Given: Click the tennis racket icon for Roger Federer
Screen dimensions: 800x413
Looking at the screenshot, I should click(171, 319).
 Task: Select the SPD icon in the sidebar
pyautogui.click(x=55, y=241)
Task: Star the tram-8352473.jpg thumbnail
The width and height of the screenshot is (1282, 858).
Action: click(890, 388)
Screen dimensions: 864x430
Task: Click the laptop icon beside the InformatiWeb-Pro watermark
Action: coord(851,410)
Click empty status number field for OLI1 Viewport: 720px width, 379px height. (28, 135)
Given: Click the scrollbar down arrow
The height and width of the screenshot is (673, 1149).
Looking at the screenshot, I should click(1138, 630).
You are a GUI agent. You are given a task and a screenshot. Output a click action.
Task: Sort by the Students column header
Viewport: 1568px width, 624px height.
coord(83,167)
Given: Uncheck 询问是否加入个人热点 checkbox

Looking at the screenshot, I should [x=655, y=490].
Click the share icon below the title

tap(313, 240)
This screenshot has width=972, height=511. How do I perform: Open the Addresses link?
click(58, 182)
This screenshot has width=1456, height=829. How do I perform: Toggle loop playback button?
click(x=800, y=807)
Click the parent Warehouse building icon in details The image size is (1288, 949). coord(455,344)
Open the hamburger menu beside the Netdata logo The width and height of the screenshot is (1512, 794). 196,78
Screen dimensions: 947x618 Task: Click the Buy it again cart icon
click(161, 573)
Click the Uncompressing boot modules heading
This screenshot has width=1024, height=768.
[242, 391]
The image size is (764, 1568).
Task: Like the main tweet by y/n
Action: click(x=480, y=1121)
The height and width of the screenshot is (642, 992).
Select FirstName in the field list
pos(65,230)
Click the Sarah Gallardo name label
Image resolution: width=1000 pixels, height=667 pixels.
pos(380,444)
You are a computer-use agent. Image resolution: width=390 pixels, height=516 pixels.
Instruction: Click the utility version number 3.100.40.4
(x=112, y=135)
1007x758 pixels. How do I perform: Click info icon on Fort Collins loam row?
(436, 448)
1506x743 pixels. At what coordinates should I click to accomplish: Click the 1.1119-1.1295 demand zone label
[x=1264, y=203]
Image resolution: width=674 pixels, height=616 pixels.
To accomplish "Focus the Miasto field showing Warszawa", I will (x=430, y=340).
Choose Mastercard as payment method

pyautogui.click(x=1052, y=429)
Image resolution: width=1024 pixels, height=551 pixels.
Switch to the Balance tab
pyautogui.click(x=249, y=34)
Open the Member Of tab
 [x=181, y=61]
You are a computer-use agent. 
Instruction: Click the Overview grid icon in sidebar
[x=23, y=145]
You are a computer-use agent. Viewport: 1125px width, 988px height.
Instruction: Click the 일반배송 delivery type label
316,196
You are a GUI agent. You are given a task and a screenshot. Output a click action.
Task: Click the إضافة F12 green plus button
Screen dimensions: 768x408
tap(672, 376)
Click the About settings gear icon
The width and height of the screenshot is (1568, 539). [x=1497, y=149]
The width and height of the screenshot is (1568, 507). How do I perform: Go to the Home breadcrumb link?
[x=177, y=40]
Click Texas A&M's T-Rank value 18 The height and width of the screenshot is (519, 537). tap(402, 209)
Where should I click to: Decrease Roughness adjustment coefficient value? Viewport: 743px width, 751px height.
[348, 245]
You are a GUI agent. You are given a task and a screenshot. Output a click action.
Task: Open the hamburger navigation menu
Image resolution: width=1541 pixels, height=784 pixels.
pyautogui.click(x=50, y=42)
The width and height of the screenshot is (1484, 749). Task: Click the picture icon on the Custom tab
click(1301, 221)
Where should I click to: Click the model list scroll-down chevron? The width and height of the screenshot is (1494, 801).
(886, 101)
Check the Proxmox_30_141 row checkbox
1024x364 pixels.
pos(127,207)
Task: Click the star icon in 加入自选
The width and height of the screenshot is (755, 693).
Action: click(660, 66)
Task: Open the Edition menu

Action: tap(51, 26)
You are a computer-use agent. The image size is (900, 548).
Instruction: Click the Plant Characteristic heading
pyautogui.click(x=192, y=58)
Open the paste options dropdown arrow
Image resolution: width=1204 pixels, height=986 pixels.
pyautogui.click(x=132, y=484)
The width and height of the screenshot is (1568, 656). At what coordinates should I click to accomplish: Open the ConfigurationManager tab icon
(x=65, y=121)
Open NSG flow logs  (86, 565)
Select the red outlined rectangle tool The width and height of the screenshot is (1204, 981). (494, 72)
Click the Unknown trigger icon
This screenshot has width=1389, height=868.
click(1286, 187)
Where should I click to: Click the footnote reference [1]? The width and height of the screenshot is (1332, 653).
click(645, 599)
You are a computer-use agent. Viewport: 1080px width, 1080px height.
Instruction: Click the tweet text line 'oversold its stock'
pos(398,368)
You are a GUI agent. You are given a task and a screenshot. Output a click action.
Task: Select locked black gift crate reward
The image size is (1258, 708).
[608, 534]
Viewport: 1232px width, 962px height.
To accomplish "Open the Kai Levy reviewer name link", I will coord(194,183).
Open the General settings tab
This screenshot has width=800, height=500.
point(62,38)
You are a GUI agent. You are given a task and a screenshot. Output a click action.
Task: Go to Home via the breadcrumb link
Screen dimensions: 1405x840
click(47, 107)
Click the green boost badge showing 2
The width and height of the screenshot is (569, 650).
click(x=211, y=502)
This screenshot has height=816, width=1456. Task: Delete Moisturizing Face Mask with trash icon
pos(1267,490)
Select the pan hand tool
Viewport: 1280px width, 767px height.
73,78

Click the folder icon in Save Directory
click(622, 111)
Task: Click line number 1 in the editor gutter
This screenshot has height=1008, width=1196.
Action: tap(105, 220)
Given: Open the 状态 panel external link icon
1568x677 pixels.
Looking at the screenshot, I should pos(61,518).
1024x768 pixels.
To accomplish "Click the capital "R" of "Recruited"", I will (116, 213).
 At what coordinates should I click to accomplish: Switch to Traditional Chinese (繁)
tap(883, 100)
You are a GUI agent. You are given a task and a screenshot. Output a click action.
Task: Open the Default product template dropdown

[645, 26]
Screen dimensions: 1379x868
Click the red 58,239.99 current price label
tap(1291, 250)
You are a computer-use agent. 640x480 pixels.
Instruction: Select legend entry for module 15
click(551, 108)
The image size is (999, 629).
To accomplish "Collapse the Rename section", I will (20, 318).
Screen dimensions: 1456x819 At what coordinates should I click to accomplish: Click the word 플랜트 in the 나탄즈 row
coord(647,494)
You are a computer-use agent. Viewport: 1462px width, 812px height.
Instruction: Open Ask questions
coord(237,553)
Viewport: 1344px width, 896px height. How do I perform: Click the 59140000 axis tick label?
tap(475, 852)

> DESCRIPTION OF THE TASK: Rewrite the records from the line with "Where should I click to: Decrease" up to and including the line with "pyautogui.click(x=50, y=42)", changing "hamburger" to "sidebar" and keeping everything else the same. Give only those lines.

> WORKED SOLUTION:
Where should I click to: Decrease Roughness adjustment coefficient value? Viewport: 743px width, 751px height.
[348, 245]
You are a GUI agent. You are given a task and a screenshot. Output a click action.
Task: Open the sidebar navigation menu
Image resolution: width=1541 pixels, height=784 pixels.
pyautogui.click(x=50, y=42)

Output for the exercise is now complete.